Untuk itu, diadakanlah
sebuah pola asuh anak untuk meminimalisir dampak buruk tersebut yaitu dengan
cara menerapkan digital parenting. Yee-Jin Shin
menyebutkan ada tujuh prinsip dalam digital parenting:
PERTAMA, harus
paham “kapan” memberika perangkat digital
kepada anak. Yee-Jin Shin menyarankan agar oraang tua tidak memberikan perangkat digital
kepada anak balita, walaupun hanya
sebentar (2014:114). Anak
dapat diberikan
perangkat digital jika dia setuju menggunakannya di bawah pengawasan orang tua.
Dalam hal ini, hubungan orang tua dengan anak harus baik terlebih dahulu sehingga
pengawasan orang tua kepada anak tidak dianggap pengekangan terhadap kebebasan mereka. Dan juga perlu
dipertimbangkan, orang tua baru bisa memberikan anak perangkat digital ketika anak
sudah berhasil mengatasi emosinya. (Yee-Jin
Shin, 2014: 205-207).
KEDUA,
“kualitas” lebih penting daripada “kuantitas”. Agar digital parenting
menjadi efektif, hal paling awal yang bisa kita
lakukan adalah menentukan peraturan yang jelas tentang kapan “waktu” yang tepat untuk anak bermain perangkat digital.
Berdasarkan pengalaman saya (Yee-Jin Shin), lebih efektif menggabungkan
waktunya sekaligus ke akhir pekan
daripada menjadwalkan setiap hari. Gejala kecanduan bisa saja tercipta secara
perlahan-lahan jika anak bermain perangkat digital setiap hari. Sementara jika kita menggabungkan waktu pemakaiannya
sekaligus di akhir pekan,
anak akan merasa lebih puas karena menganggap waktu bermainnya cukup lama. Dan
yang terpenting bukan “kuantitas” melainkan “kualitas”. Anak harus memanfaatkan
waktu yang telah diberikan dengan kegiatan yang berkualitas, game yang ia
mainkan, situs yang buka, video yang ia tonton dan sebagainya (Yee-Jin Shin, 2014: 207-208).

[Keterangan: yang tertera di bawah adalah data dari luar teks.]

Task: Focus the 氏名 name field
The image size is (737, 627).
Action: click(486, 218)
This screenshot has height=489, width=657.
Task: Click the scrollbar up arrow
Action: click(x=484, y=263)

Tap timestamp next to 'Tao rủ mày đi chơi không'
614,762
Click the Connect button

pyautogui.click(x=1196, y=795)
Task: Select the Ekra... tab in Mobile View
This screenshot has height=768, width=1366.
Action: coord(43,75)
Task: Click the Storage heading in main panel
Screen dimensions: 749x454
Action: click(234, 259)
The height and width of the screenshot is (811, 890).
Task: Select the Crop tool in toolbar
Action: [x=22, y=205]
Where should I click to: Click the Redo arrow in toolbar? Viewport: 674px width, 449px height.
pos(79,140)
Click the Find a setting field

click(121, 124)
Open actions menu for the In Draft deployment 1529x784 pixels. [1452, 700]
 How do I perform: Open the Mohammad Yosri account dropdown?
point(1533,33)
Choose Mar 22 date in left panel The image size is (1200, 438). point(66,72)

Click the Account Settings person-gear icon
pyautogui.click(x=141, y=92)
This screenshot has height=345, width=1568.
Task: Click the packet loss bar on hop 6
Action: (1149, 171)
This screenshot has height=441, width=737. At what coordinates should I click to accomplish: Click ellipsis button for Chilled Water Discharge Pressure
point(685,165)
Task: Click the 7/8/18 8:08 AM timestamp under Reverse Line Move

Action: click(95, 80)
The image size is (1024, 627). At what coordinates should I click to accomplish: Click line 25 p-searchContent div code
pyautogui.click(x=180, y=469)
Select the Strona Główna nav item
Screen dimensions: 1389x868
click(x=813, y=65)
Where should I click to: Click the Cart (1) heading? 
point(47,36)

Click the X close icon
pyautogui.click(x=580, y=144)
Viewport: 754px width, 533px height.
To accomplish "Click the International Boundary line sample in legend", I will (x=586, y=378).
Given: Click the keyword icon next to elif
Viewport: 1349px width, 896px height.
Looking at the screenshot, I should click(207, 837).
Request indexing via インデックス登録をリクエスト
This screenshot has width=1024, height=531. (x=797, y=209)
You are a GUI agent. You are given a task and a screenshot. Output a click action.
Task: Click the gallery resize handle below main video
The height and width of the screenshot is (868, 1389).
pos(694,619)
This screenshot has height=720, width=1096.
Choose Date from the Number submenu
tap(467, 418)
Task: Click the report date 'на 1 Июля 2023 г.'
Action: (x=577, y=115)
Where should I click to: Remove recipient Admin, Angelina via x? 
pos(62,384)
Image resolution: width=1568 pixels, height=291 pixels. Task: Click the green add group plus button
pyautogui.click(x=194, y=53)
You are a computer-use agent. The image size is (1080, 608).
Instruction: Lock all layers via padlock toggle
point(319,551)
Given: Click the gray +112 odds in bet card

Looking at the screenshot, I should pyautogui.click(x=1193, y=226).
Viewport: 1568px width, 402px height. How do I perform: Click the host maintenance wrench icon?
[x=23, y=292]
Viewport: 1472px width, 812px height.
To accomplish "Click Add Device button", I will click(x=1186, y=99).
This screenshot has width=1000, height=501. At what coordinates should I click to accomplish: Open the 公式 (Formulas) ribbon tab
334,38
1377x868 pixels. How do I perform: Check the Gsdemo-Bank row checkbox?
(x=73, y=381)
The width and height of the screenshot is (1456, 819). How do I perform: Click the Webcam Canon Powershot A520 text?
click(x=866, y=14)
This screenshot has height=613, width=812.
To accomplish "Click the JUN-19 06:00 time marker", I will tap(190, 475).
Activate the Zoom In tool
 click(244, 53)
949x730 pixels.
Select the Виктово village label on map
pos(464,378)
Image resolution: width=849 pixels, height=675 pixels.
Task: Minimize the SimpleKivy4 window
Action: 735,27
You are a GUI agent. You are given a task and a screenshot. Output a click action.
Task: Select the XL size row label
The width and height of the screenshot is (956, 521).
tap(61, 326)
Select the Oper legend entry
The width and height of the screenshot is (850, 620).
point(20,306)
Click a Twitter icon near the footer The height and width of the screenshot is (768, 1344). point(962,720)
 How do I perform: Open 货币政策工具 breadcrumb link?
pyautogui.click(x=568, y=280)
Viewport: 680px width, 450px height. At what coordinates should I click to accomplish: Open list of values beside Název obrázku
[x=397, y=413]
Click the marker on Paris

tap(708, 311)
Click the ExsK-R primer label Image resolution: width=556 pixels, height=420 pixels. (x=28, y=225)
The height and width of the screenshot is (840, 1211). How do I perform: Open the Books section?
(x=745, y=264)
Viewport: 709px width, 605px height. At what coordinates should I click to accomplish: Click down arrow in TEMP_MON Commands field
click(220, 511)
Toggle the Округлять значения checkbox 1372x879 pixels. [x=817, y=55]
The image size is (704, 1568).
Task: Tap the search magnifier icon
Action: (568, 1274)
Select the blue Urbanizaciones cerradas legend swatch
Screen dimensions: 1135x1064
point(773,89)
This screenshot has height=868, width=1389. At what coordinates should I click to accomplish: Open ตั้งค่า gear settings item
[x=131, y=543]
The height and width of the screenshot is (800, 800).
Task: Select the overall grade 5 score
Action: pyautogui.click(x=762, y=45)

KETIGA, tentukan sanksi bila anak
melanggar janjinya. Sebaiknya kita
mendiskusikan isi dan ketentuan
sanksi dengan anak terlebih dulu
sebelum kita memberinya perangkat digital.
Jika kita ingin agar anak kita benar-benar menjalankan peraturan
tersebut, buatlah pernyataan tertulis dan pasang di tempat yang mudah dilihat.
KEEMPAT,
jelaskan alasan diterapkannya peraturan. Kita
harus menjelaskan alasan
dibuatnya peraturan dan batasan penggunaan perangkat digital dengan benar. Dengan begitu,
anak merasa perlu
untuk menepatinya. Jika kita
memberitahunya tanpa penjelasan yang konkret dan secara sepihak, anak bisa
melawan (Yee-Jin Shin, 2014:
212).
KELIMA,
berbagilah pengalaman tentang perangkat digital dengan anak. Misalnya, saat
anak sedang main game di ponsel cerdasnya, kita
bisa mengajaknya ngobrol
dengan cara menunjukkan minat dan perhatian terhadap apa yang sedang anak
lakukan (Yee-Jin Shin, 2014: 213).
KEENAM,
libatkan seluruh anggota keluarga. Digital parenting akan berhasil jika semua
anggota keluarga dilibatkan. Jika ada satu orang yang tidak berpartisipasi,
semua upaya akan sia-sia. Oleh karena itu, semua pihak harus mengikuti
peraturan tanpa terkecuali. Bahkan ketika kita
harus menitipkan anak kepada orang lain karena kita harus bekerja, kita perlu meminta orang tersebut untuk mengikuti peraturan
yang telah ditetapkan (Yee-Jin Shin, 2014:
215).
KETUJUH,
mintalah bantuan psikiater jika orang tua tidak bisa mengatasinya atau ketika anak sudah berada pada tahap yang
membahayakan akibat perangkat digital seperti kecanduan dan sebagainya (Yee-Jin
Shin, 2014: 217).
TERKAHIR,
di luar dari prinsip digital parenting di atas, Yee-Jin Shin juga berulangkali
menyampaikan bahwa di masa balita, orang tua terutama Ibu harus megembangkan
kecerdasan emosi anak agar anak tidak tumbuh menjadi “matang semu”. Seorang Ibu harus mengajarkan anak
untuk bisa bereempati dengan cara memberikan perhatian
kepada anaknya, seorang Ibu harus mengajarkan
anak untuk dapat merespon keadaan (kapan harus tertawa bahagia dan kapan harus
sedih), dan memberikan kasih sayang kepada anak,
sehingga antara Ibu
dan anak tercipta ikatan emosional yang kuat. Di masa inilah emosi anak akan
tumbuh dan berkembang dengan baik. Sebaliknya, jika di masa balita, anak sudah diberi perangkat digital dan sering
diabaikan oleh Ibunya,
maka kecerdasan emosi anak tidak berkembang, dan akhirnya anak menjadi “matang semu”.